The US has no lack of interesting cities, but one of the most interesting right now is Denver. Known as the Mile High City, Denver has seen extreme growth in the past few years, with lots of young, cool residents joining the neighbourhoods. It’s an especially good travel destination, offering hip new hotels, endless bars and restaurants, as well as easy access to the Rocky Mountains.
In the winter, skiers and snowboarders can hit the slopes within a few hours, while in the summer hiking, rafting and mountain biking await in the nearby hills. Head to the Denver Museum of Art for an infusion of culture or catch a concert at iconic outdoor venue Red Rocks. In the evenings, RiNo (the River North Art District) will provide bustling food halls, hidden cocktail joints and entertainment.
While Fez and Marrakech typically cater to tourists, the so-called blue city of Morocco is also worth a trek. Chefchaouen, situated in the northern region of the African country amid the Rif Mountains, is hilly and covered in narrow, cobbled streets. The houses and buildings are painted blue, which gives the area a striking impact – and gives you lots of opportunities for great photos.
Read more: Come bask in bucket-list Morocco
There’s lot of history to uncover, but the nearby hiking trails are also worth seeking out. Cascades d’Akchour, double waterfalls, are especially recommended (and located less than an hour outside the city). Most of the restaurants and cafes are traditional, which means you’ll get to experience Moroccan cuisine in all its delicious forms.

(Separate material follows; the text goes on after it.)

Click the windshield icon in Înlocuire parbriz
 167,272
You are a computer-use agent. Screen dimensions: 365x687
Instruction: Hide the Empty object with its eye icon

Journey south of Australia to the port capital of Hobart, one of Tasmania’s only cities. Visit the Museum of Old and New Art or venture through the Royal Tasmanian Botanical Gardens. Nature lovers can find hiking, rock climbing and mountain biking at the nearby Mount Wellington or seek out a kayaking tour on the water.
The city may be small, but the food scene is still strong, especially when it involves locally found products like oysters, sea urchin and beef. There are several award-winning eateries to discover, including Stillwater and The Source Restaurant, which offers insane views of the water. And, of course, don’t miss the famed Tasmanian Devil, which can be seen at the Tasmanian Devil Unzoo, a wildlife experience that brings you right up close to nature.